In natural cycle IVF protocols the follicle aspiration in monofollicular cycles benefit from follicle flushing (although flushing was not shown to increase oocyte yield in studies of conventional IVF ).  In their study of 164 aspirations during monofollicular IVF cycles, follicles were aspirated and then flushed three times each with 2 mL flushing medium with heparin, and the total egg yield per aspiration was 45% in the initial aspiration, 21% in the first flush, 10% in the second flush and 4% in the third flush (by flushing the egg yield increased significantly from 45% to 80%).  The number of MII eggs per aspirate was similar in all four samples (92%, 91%, 94% and 100%) and the total transfer rate increased significantly from 20% to 38% with flushing.

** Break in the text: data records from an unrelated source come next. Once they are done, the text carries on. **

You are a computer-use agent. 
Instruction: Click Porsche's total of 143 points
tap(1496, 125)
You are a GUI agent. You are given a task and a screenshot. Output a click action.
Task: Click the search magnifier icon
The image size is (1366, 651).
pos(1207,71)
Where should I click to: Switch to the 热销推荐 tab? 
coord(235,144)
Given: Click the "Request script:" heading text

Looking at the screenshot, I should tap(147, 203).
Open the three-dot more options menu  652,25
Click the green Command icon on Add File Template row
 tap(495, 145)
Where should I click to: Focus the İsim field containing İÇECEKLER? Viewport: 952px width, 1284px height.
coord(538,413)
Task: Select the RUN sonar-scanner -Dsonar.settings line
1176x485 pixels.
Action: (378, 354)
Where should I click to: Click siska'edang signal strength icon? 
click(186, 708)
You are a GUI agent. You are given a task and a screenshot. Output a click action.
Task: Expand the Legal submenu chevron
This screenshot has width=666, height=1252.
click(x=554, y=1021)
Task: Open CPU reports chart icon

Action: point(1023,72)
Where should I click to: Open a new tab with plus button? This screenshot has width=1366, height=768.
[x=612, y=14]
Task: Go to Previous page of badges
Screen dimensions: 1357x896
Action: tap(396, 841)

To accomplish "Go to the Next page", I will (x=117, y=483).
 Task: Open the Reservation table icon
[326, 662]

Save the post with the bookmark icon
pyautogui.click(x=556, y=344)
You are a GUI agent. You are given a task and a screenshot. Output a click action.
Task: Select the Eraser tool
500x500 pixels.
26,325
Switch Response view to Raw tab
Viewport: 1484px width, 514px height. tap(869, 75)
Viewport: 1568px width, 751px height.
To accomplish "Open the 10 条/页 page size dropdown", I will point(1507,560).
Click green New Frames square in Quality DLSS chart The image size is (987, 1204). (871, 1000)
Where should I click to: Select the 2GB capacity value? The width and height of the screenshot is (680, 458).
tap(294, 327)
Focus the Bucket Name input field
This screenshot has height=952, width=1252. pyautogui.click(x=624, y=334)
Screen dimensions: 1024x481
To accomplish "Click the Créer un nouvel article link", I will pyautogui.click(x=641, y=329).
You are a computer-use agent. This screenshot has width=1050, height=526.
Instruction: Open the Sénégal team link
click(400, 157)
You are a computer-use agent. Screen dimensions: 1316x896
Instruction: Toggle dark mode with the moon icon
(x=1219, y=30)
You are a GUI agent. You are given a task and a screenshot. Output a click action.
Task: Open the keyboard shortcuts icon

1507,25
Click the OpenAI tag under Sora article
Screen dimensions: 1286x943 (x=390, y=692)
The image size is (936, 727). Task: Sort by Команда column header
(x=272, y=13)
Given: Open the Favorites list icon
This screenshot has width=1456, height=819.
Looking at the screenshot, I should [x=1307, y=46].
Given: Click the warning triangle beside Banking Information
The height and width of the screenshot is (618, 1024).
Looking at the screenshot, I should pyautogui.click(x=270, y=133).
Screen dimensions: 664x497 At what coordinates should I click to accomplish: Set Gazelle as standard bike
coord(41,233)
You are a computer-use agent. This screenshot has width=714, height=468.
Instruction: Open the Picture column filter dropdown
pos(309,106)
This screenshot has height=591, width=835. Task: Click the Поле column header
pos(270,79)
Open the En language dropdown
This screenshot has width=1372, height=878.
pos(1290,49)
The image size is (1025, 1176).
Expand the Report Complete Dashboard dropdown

Luteal phase support is not thought to be needed if the follicle is just aspirated, but if there is flushing of the follicles then the granulosa cells within the follicle may become disrupted and luteal support with progesterone and possibly estrogen is suggested.

Monofollicular aspiration does not need anesthesia.  When the author studied the pain intensity from natural cycle IVF follicle aspiration with a 19G aspiration needle in relation to venous blood sampling roughly 45% of patients stated the discomfort was the same, 25% said the discomfort was slightly less, 15% said the discomfort was much less, 10% said the discomfort was slightly more and 5% said the discomfort was much more.  Therefore, 95% of patients said the discomfort was at most slightly more uncomfortable than a venous blood draw.

This center’s pregnancy rate per cycle for all patients (up to 42 years old) was 14%.   When this center compared their “treatment costs per pregnancy” for natural cycle IVF to conventional IVF, based on their findings of a pregnancy rate of 30% in fresh cycles and 20% in cryo cycles for conventional IVF (low rates compared to most of New Jersey USA), natural cycle IVF was cheaper than conventional IVF in low responders as well as in normal responders but the occurrence of pregnancy takes longer on average in natural cycle IVF.

Dr. Eric Daiter’s review of this chapter
The author’s IVF center is in Berne, Switzerland.

This chapter makes a number of good points to consider.  The initial part of the chapter describes research on the hormones within the developing follicles, comparing follicles from natural cycle IVF to conventional IVF, and finds several differences that are thought to relate to impaired implantation for embryos developed through conventional IVF.  This seems like a developing area of clinical research that could become very interesting.

The author presents a protocol for natural cycle IVF using a low dose of Clomiphene (25 mg/day), which is thought to have less of a damaging effect on the endometrium than 50 mg/day (or more).  Unfortunately, many patients will not respond to this low dose of Clomiphene but it is useful for those patients that do respond.  The dose also limits the patient’s ability to trigger her own ovulation (mount an LH surge) so there is more control of the cycle.

The authors make the valuable point that follicle flushing is important in natural cycle IVF even though it does not seem to be helpful in conventional IVF.  If follicle flushing is performed then luteal support with progesterone and possibly estrogen is warranted.

The author provides support from his own center’s clinical data that anesthesia is not often required since the discomfort of aspirating and flushing one follicle compares favorably to a venous blood draw for 95% of patients.

The cost analysis may not relate directly to a cost analysis in the USA since the prices and the success (pregnancy rates) are not the same, but it does illustrate that the costs per pregnancy in Switzerland are equal or less for natural cycle IVF.  The time to pregnancy is somewhat longer for natural cycle IVF since multiple cycles may be required.